**DOCUMENT EXCERPT**
□ □ □

Now consider the convex mapping \(\psi (t) = -\ln t\). We get
$$\begin{aligned} I_{\psi }(\tilde{r}, \tilde{s}) =& - \int _{a}^{b}\tilde{s}(y) \ln \biggl[ \frac{\tilde{r}(y)}{\tilde{s}(y)} \biggr]\Delta y \\ =& \int _{a}^{b}\tilde{s}(y) \ln \biggl[ \frac{\tilde{s}(y)}{\tilde{r}(y)} \biggr]\Delta y = D(\tilde{s}, \tilde{r}). \end{aligned}$$
By using Theorem 2 we obtain the following result.
Proposition 4
Let r̃, s̃ satisfy (23). Then
$$ D(\tilde{s}, \tilde{r}) = \int _{a}^{b}\tilde{s}(y) \ln \biggl[ \frac{\tilde{s}(y)}{\tilde{r}(y)} \biggr]\Delta y \leq \ln I \biggl( \frac{1}{\zeta _{1}}, \frac{1}{\zeta _{2}} \biggr) - \frac{1}{L(\zeta _{1}, \zeta _{2})} + 1. $$
Proof
Using (1) for \(\psi (t) = -\ln t\), we get
$$\begin{aligned} D(\tilde{s}, \tilde{r}) =& \int _{a}^{b}\tilde{s}(y) \ln \biggl[ \frac{\tilde{s}(y)}{\tilde{r}(y)} \biggr]\Delta y \leq \frac{(\zeta _{2}-1)(-\ln \zeta _{1})+(1-\zeta _{1})(-\ln \zeta _{2})}{\zeta _{2}-\zeta _{1}} \\ =& \frac{(\zeta _{1} \ln \zeta _{2} - \zeta _{2} \ln \zeta _{1})}{\zeta _{2}-\zeta _{1}} - \frac{(\ln \zeta _{2} - \ln \zeta _{1})}{\zeta _{2}-\zeta _{1}} \\ =& \frac{\zeta _{1}\zeta _{2}(\frac{1}{\zeta _{2}}\ln \zeta _{2} - \frac{1}{\zeta _{1}}\ln \zeta _{1})}{\zeta _{2}-\zeta _{1}} - \frac{1}{L(\zeta _{1}, \zeta _{2})} \\ =& \frac{(\frac{1}{\zeta _{1}}\ln \frac{1}{\zeta _{1}} - \frac{1}{\zeta _{2}}\ln \frac{1}{\zeta _{2}})}{\frac{1}{\zeta _{1}}-\frac{1}{\zeta _{2}}} - \frac{1}{L(\zeta _{1}, \zeta _{2})} \\ =& \ln I \biggl(\frac{1}{\zeta _{1}},\frac{1}{\zeta _{2}} \biggr) - \frac{1}{L(\zeta _{1}, \zeta _{2})} + 1. \end{aligned}$$
□
Remark 8
For \(\mathbb{T} = \mathbb{R}\) in Proposition 4, we get [7, Proposition 4 on p. 7].

□ □ □

**GIVEN MATERIAL**
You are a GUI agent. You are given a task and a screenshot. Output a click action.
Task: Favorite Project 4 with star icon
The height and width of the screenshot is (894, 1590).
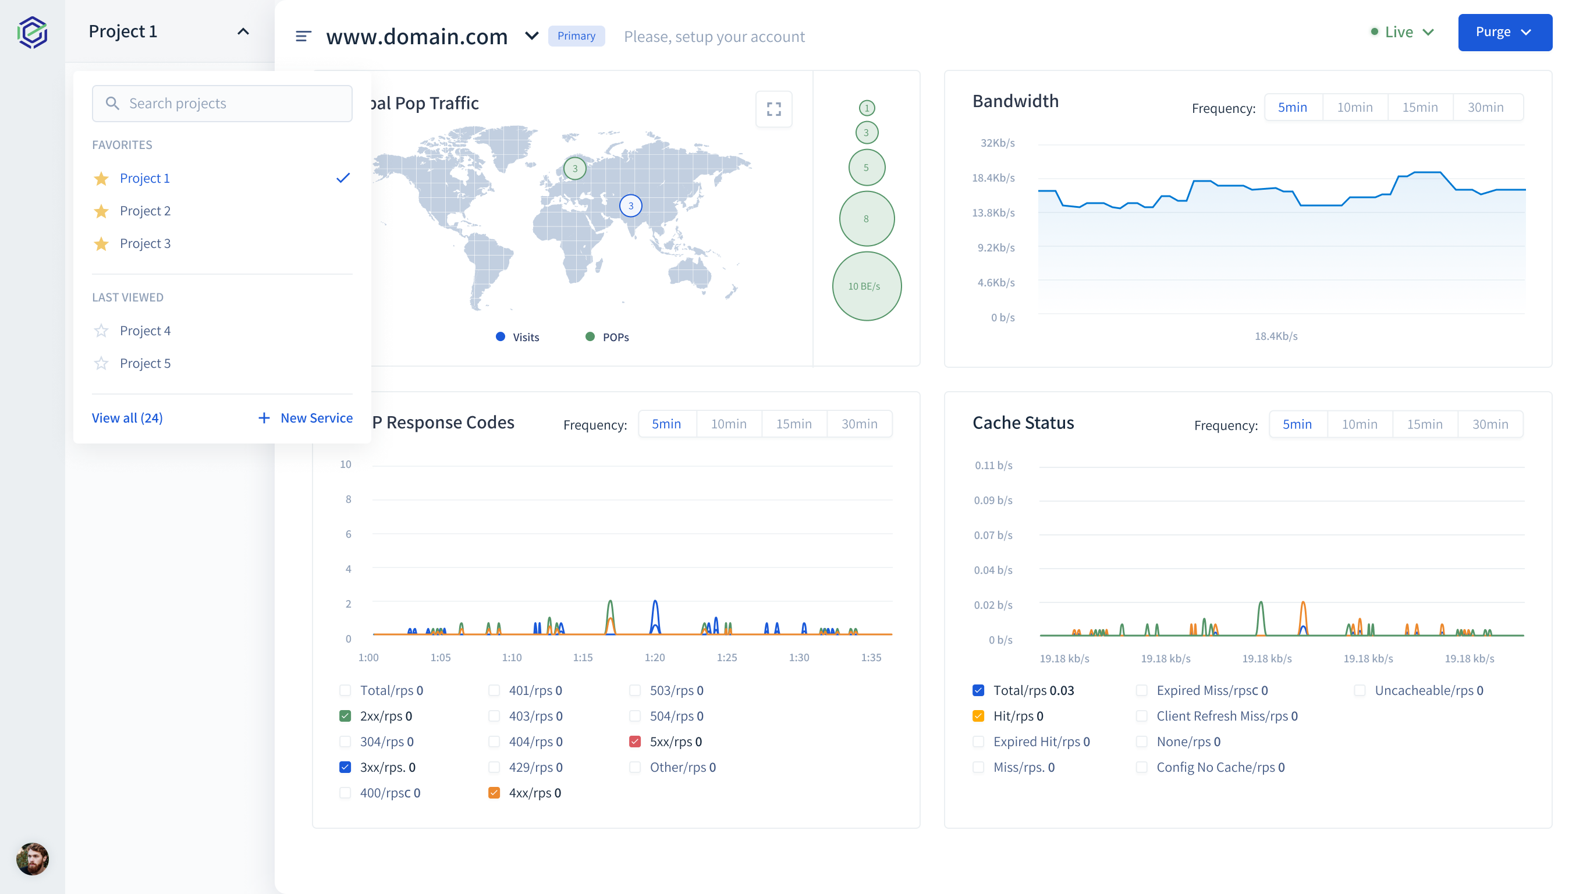pos(101,331)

□ □ □

**DESCRIPTION OF THE TASK**
From the divergence excerpt, repeat word for word the part that opens with "Now consider the" and closes with "the following result.".

**RESULT OF THE EXERCISE**
Now consider the convex mapping \(\psi (t) = -\ln t\). We get
$$\begin{aligned} I_{\psi }(\tilde{r}, \tilde{s}) =& - \int _{a}^{b}\tilde{s}(y) \ln \biggl[ \frac{\tilde{r}(y)}{\tilde{s}(y)} \biggr]\Delta y \\ =& \int _{a}^{b}\tilde{s}(y) \ln \biggl[ \frac{\tilde{s}(y)}{\tilde{r}(y)} \biggr]\Delta y = D(\tilde{s}, \tilde{r}). \end{aligned}$$
By using Theorem 2 we obtain the following result.